[Screenshot grounding data]
· · · · · · ·

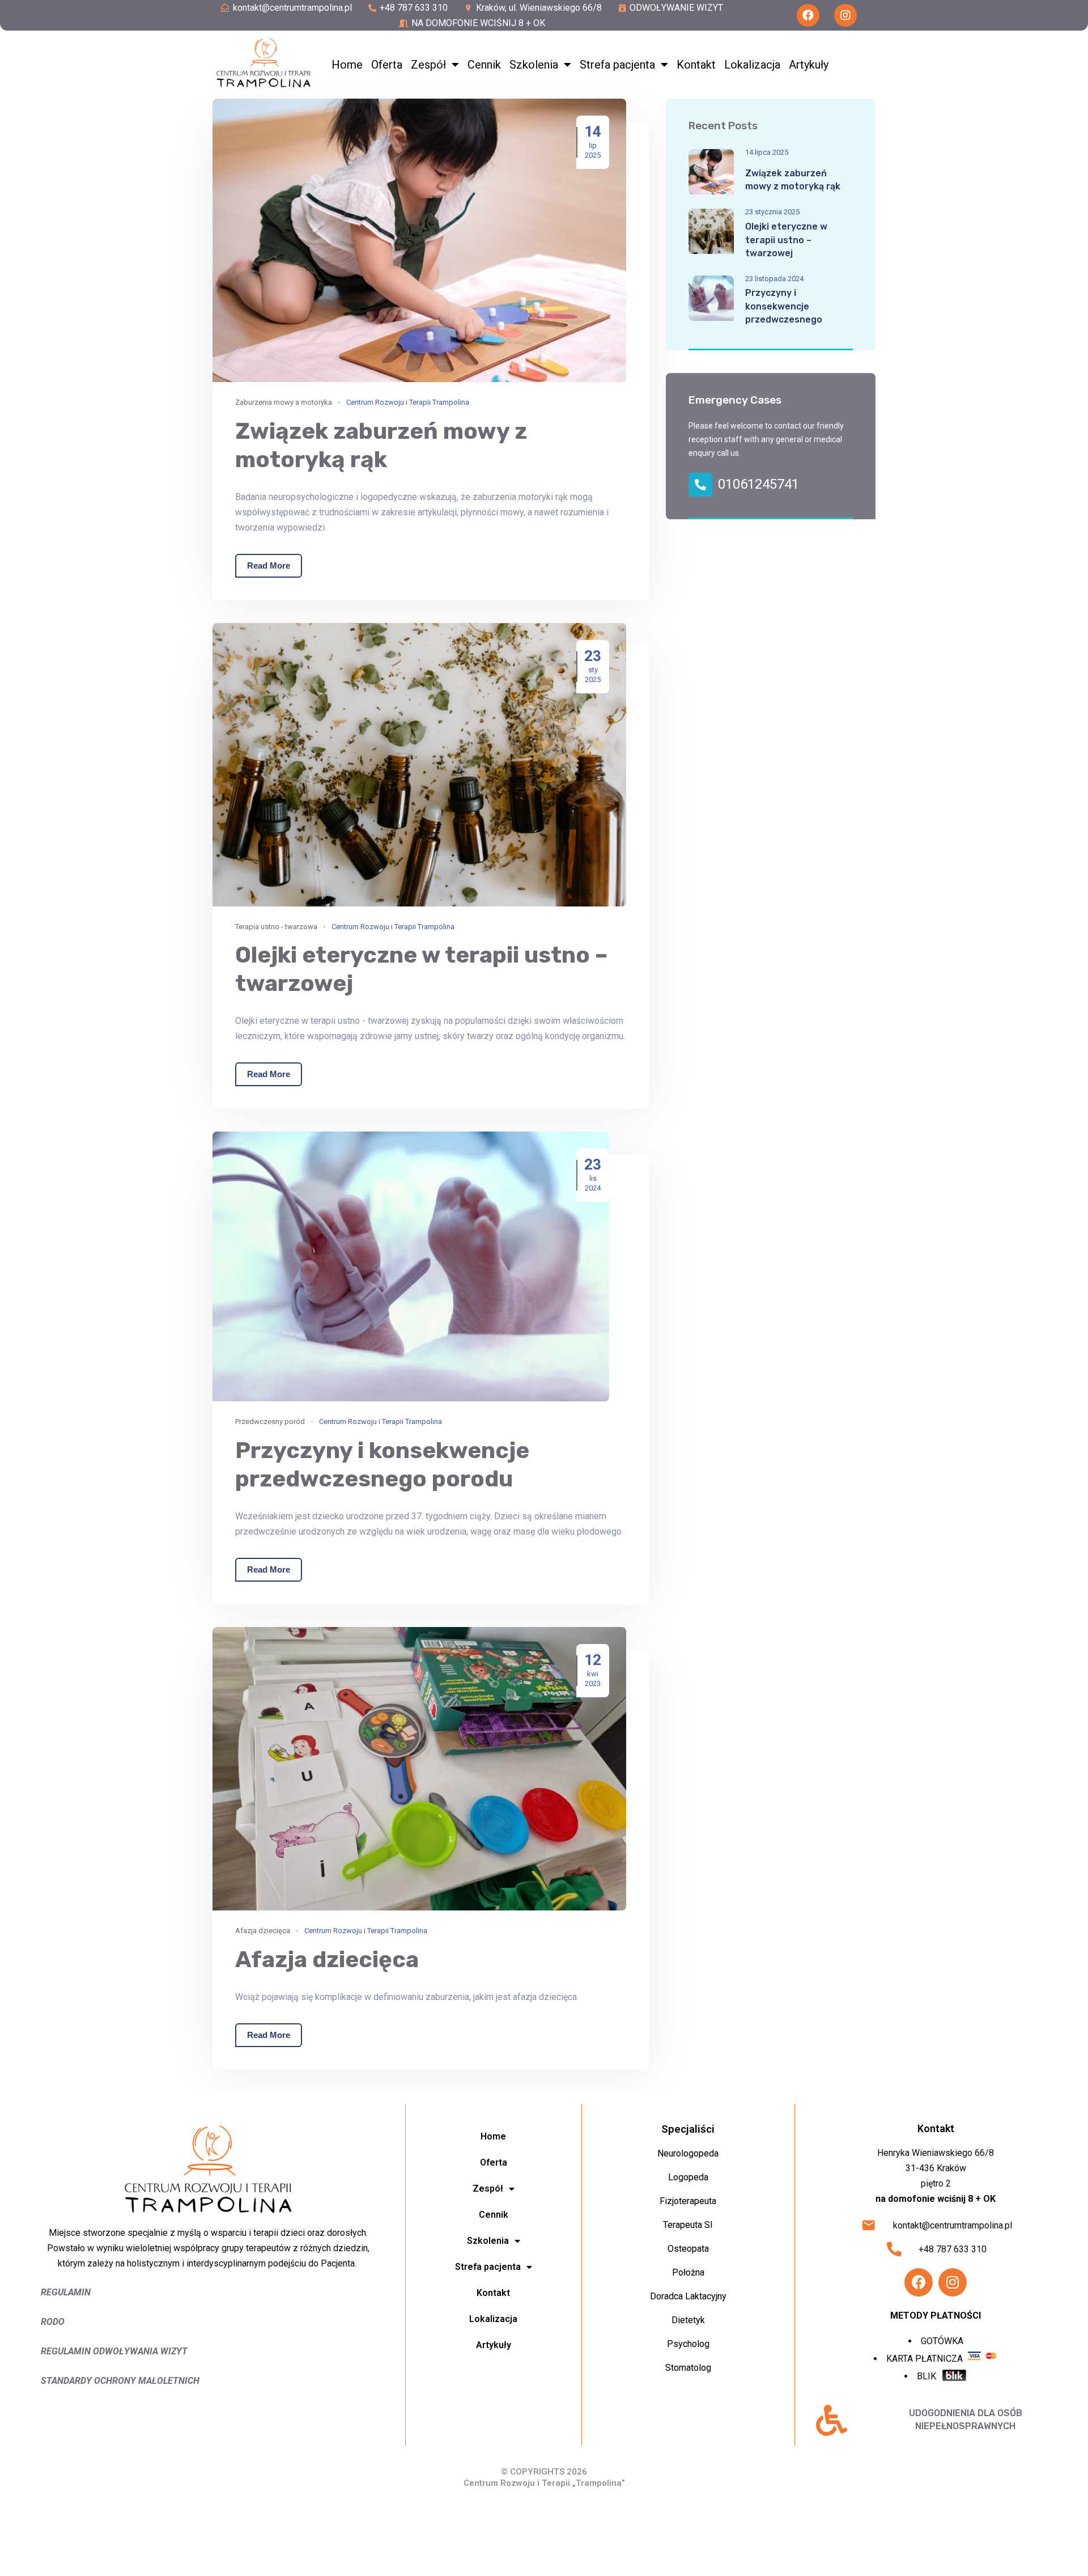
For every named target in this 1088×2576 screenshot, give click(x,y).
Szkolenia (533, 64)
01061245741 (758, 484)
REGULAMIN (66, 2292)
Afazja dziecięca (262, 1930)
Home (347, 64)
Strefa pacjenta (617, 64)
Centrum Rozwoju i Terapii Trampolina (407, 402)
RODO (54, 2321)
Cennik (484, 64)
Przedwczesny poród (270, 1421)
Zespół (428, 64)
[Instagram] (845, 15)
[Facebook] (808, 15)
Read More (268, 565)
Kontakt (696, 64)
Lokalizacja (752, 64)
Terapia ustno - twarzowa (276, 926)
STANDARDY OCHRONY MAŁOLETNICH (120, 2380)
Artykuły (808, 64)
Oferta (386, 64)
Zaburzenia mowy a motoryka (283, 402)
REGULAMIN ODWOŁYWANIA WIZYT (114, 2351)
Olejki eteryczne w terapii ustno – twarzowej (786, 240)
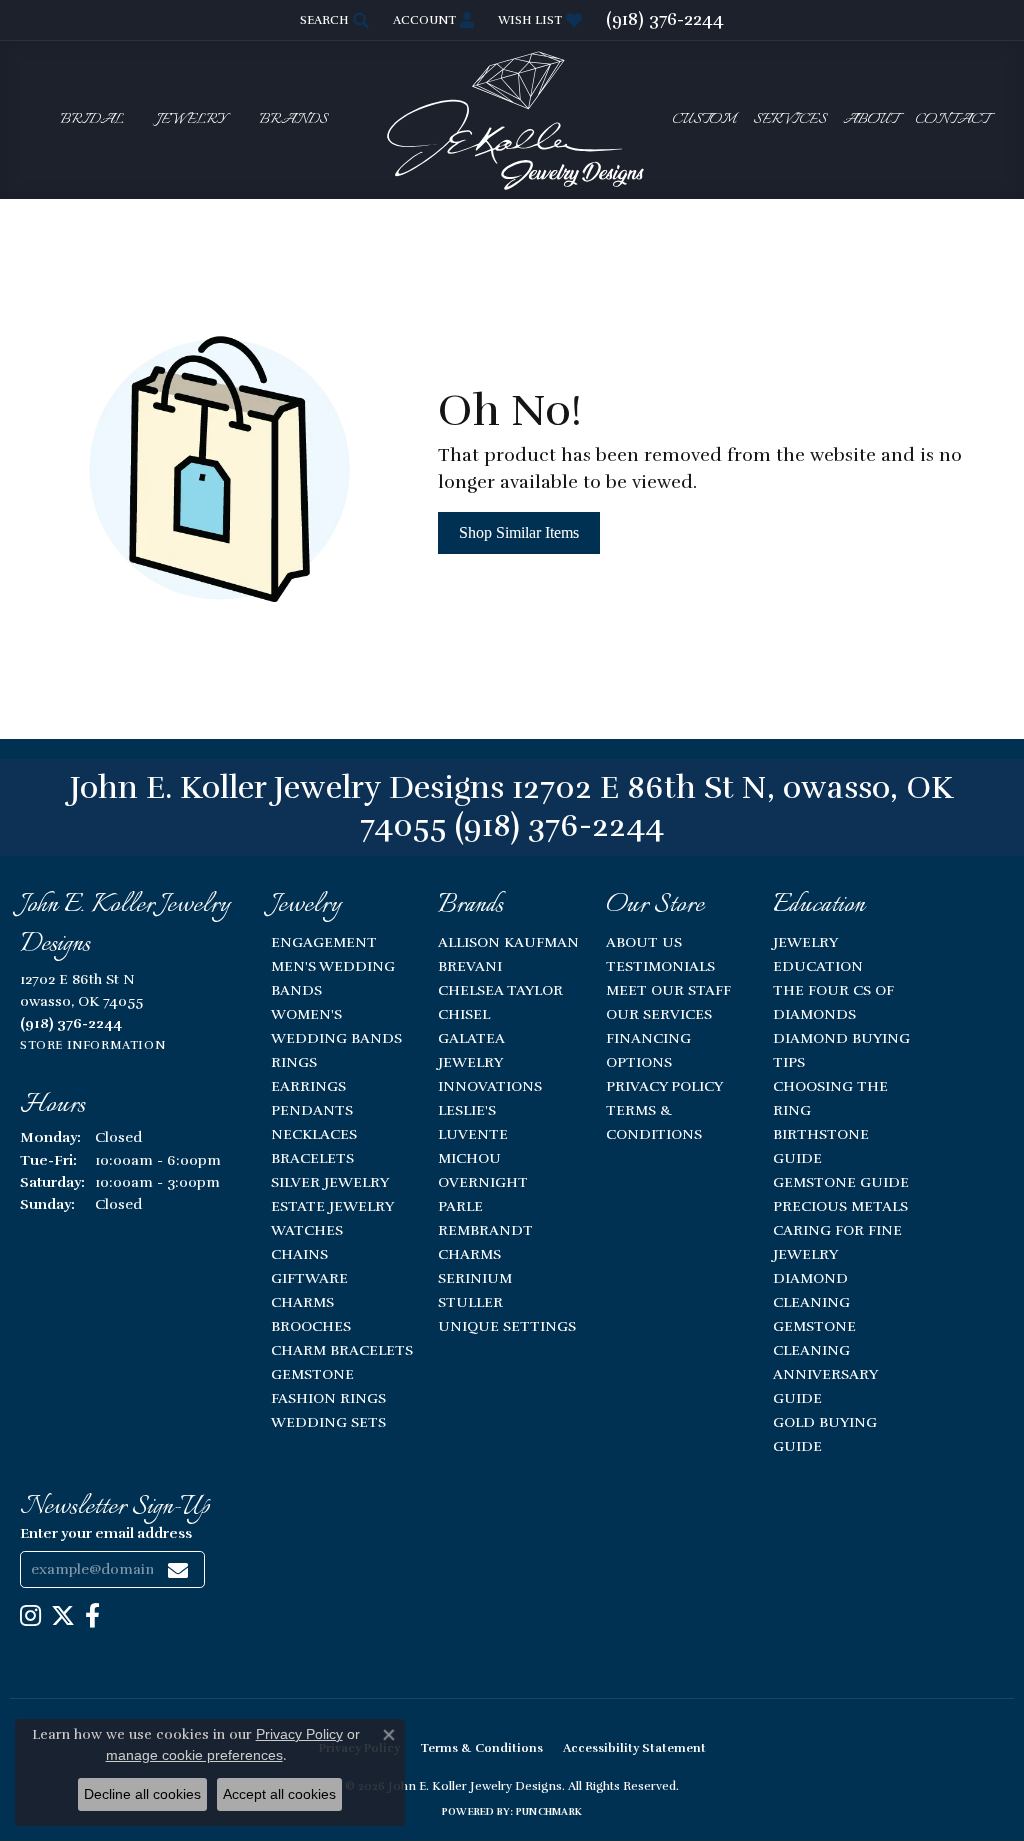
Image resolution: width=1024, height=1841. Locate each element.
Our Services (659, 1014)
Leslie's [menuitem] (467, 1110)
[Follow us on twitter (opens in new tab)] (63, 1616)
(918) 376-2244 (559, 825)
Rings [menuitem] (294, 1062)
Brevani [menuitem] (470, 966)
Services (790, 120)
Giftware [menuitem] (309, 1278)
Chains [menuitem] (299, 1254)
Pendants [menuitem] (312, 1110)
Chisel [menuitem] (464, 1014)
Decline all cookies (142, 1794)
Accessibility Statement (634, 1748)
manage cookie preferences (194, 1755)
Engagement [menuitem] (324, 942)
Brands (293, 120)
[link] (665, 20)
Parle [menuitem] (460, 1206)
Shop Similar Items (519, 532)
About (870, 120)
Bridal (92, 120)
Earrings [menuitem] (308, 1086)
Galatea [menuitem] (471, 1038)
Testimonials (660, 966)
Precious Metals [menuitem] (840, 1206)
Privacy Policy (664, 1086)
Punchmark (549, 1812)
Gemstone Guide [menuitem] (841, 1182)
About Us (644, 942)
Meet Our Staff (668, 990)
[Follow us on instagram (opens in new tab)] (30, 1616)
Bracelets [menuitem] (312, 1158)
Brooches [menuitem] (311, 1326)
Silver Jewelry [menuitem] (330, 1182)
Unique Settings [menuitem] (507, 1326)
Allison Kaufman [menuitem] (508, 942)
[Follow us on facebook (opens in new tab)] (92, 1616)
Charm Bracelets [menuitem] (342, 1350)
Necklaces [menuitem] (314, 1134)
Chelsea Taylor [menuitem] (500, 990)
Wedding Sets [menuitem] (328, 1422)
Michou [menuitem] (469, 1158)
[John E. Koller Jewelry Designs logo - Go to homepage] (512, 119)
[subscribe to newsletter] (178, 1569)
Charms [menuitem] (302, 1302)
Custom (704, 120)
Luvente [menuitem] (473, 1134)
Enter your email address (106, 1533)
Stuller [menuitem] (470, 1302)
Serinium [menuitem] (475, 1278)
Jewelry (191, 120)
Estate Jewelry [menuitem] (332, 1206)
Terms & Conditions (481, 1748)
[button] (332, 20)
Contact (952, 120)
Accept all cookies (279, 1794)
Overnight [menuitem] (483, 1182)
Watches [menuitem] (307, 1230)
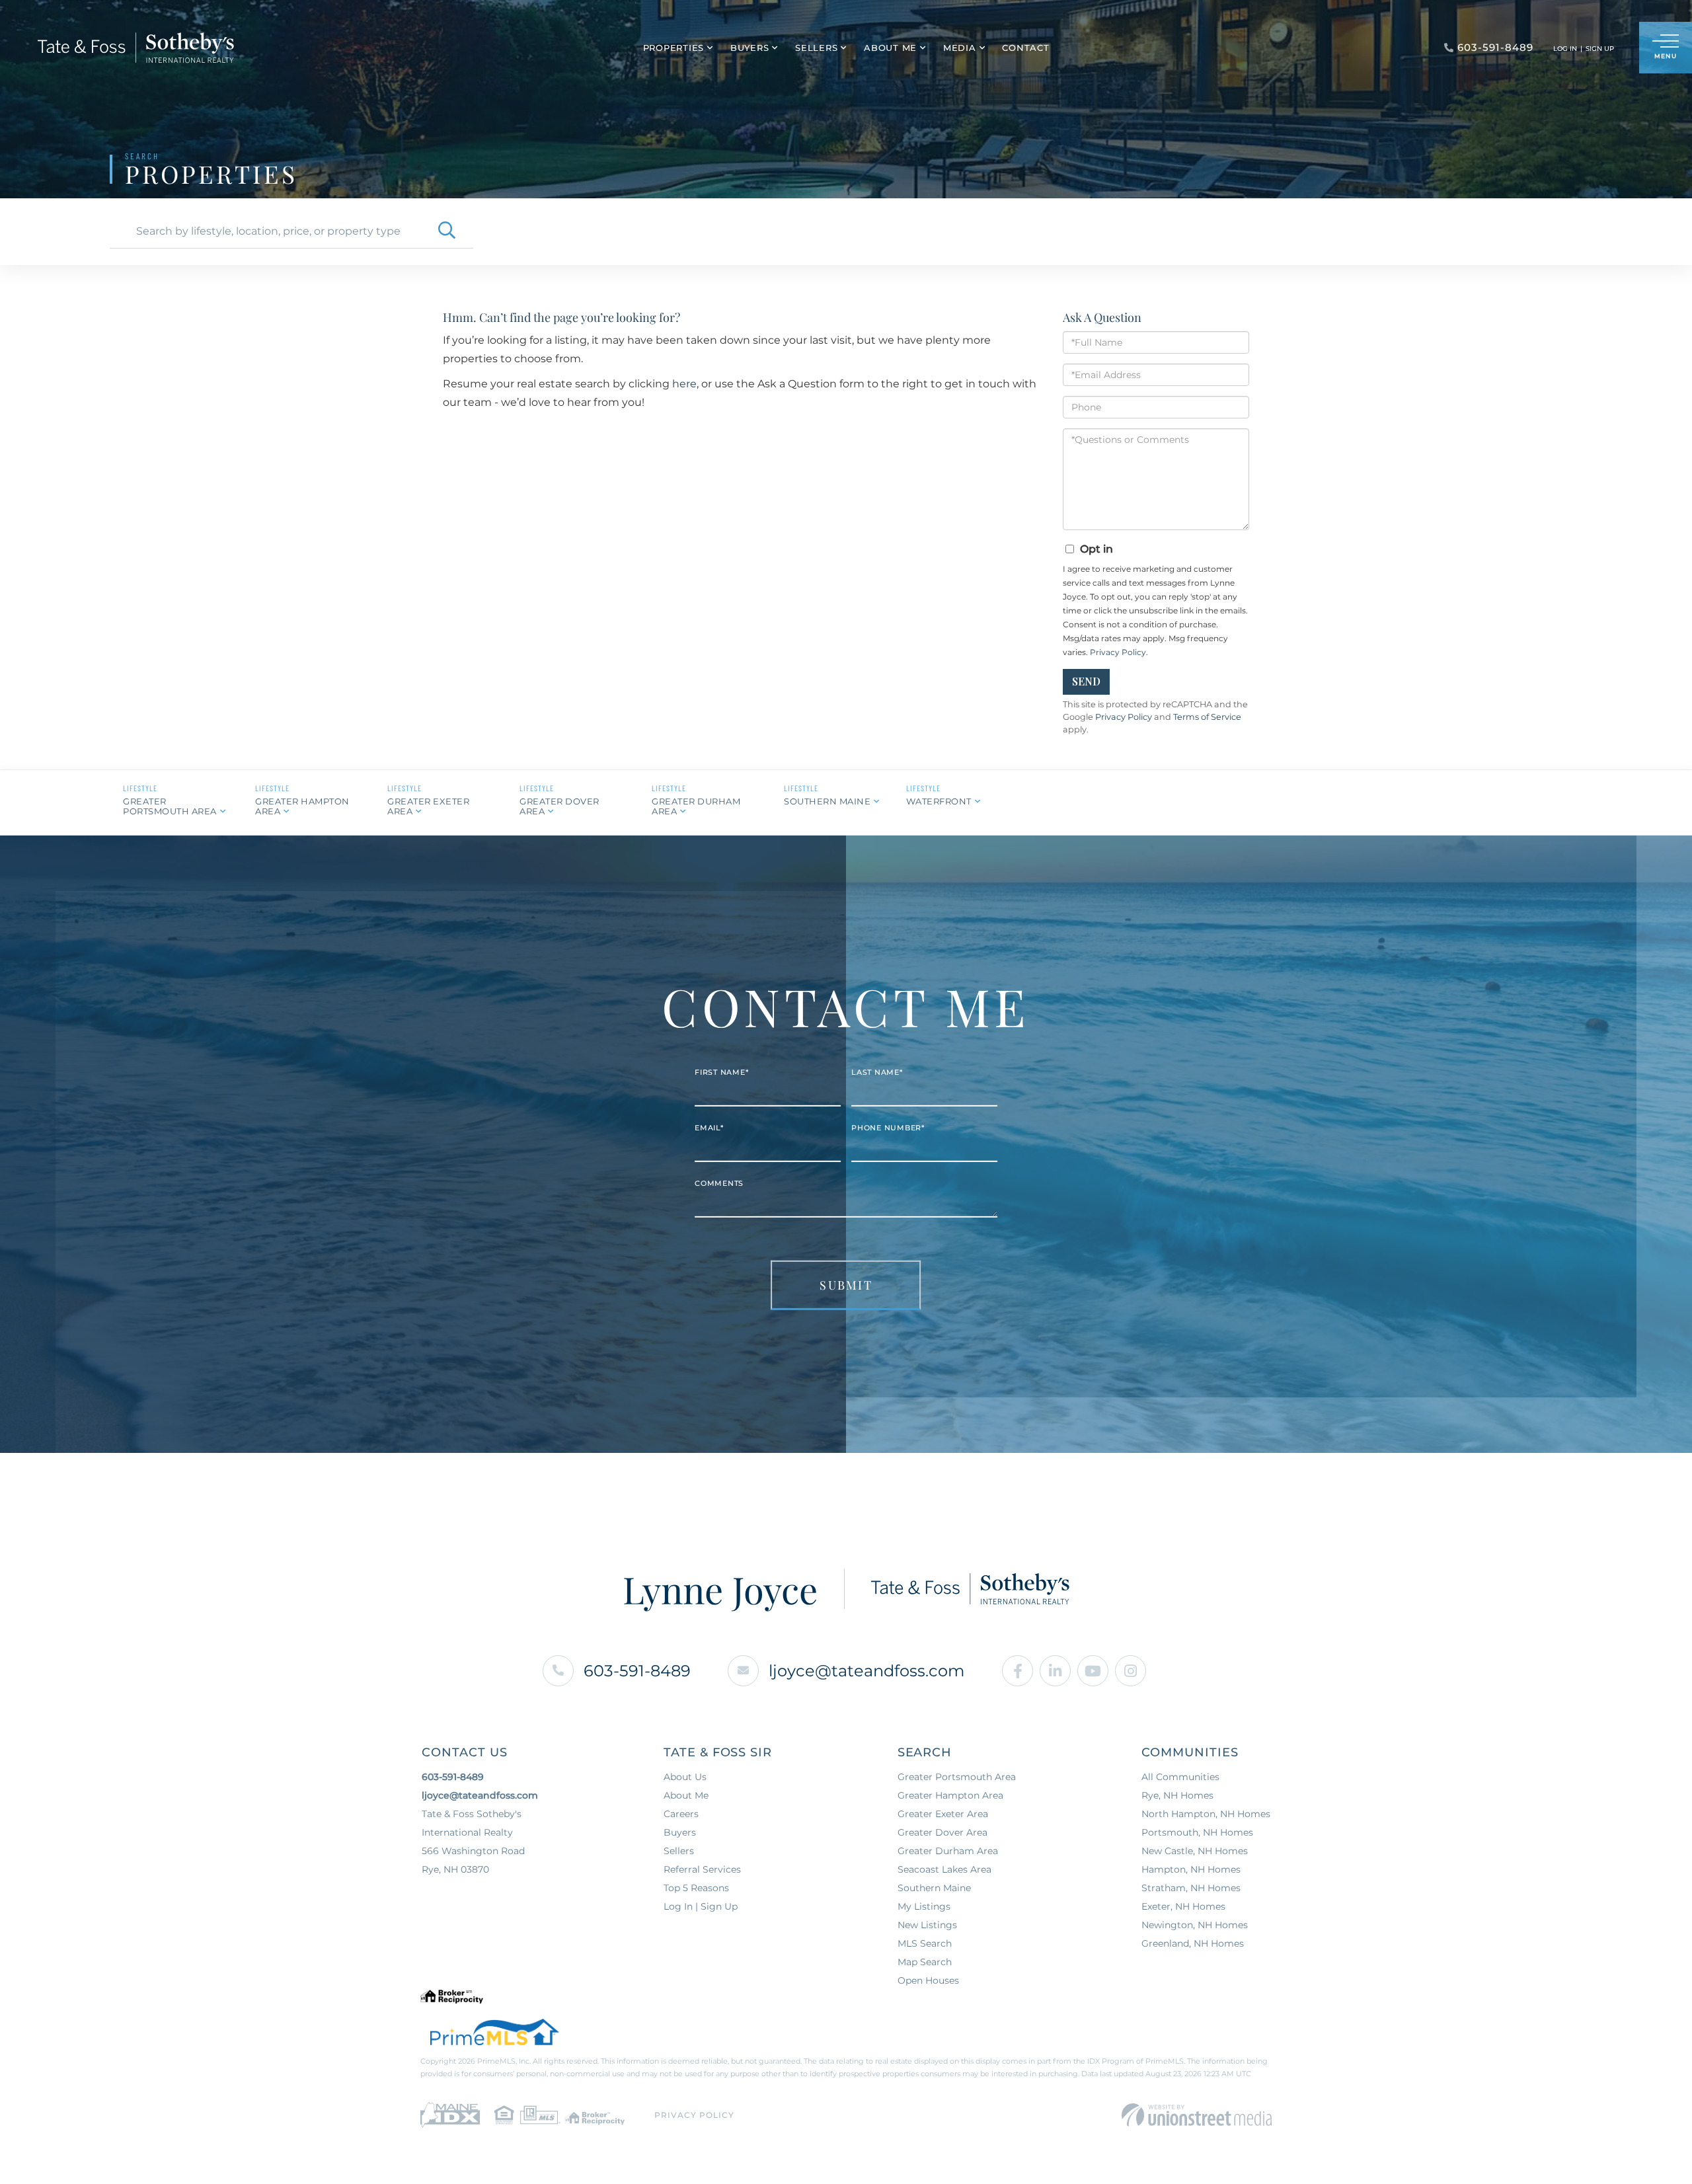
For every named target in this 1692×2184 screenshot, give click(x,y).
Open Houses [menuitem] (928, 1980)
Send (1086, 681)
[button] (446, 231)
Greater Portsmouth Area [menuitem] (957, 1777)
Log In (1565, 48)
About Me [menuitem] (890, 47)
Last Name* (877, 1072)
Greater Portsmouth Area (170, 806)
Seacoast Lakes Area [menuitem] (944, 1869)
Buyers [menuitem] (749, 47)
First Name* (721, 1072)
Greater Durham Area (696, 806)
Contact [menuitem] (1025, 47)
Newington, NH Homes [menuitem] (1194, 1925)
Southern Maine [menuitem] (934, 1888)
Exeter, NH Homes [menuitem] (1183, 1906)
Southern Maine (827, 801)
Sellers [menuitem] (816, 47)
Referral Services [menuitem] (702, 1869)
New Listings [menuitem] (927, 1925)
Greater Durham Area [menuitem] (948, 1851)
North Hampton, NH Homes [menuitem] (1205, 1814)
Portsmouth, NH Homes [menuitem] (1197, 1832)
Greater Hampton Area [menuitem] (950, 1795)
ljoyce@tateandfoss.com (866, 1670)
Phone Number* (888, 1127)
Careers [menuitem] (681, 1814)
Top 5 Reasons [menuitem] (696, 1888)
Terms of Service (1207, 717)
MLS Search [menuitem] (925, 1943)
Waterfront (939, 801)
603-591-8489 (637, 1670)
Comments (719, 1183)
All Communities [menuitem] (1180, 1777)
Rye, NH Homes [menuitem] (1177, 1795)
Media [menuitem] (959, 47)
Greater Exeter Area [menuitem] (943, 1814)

· · · · · · ·

= Problem statement =
Copy word for word the span of the records above that begins at the line with "Estate Jewelry [menuitem] (332, 1206)" and ends at the line with "For every named target in this 1692×2184", including those two lines but not the pictures.

= Answer section =
Estate Jewelry [menuitem] (332, 1206)
Terms & Conditions (481, 1748)
[button] (332, 20)
Contact (952, 120)
Accept all cookies (279, 1794)
Overnight [menuitem] (483, 1182)
Watches [menuitem] (307, 1230)
For every named target in this 1692×2184 screenshot, give click(x,y).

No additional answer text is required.